Stratification: How to get the same number of examples for each class?
JohnQuest
New Altair Community Member
I have a data set of 2 labels, label A(6000 items), label B(500items).
I want to run a 10-fold cross validation but with sampling. For example: the 1st fold has 600 of label A and 50 of label B. we want to sample 50 label A out and create a new 1st fold with 50 label A and 50 label B. Same process for rest of 8 folds and we use 9 folds together to training and 1 fold of non-sampled data to testing. The process loop through for the entire data set and collect the performance.
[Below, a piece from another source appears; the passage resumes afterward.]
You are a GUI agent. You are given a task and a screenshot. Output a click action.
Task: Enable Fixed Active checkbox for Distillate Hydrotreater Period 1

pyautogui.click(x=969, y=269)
So far I am able to do the above process one fold by one fold which is time consuming. I was hoping to set up a process to do them automatically.
Thanks in advance for your support
John Quest
I want to run a 10-fold cross validation but with sampling. For example: the 1st fold has 600 of label A and 50 of label B. we want to sample 50 label A out and create a new 1st fold with 50 label A and 50 label B. Same process for rest of 8 folds and we use 9 folds together to training and 1 fold of non-sampled data to testing. The process loop through for the entire data set and collect the performance.
So far I am able to do the above process one fold by one fold which is time consuming. I was hoping to set up a process to do them automatically.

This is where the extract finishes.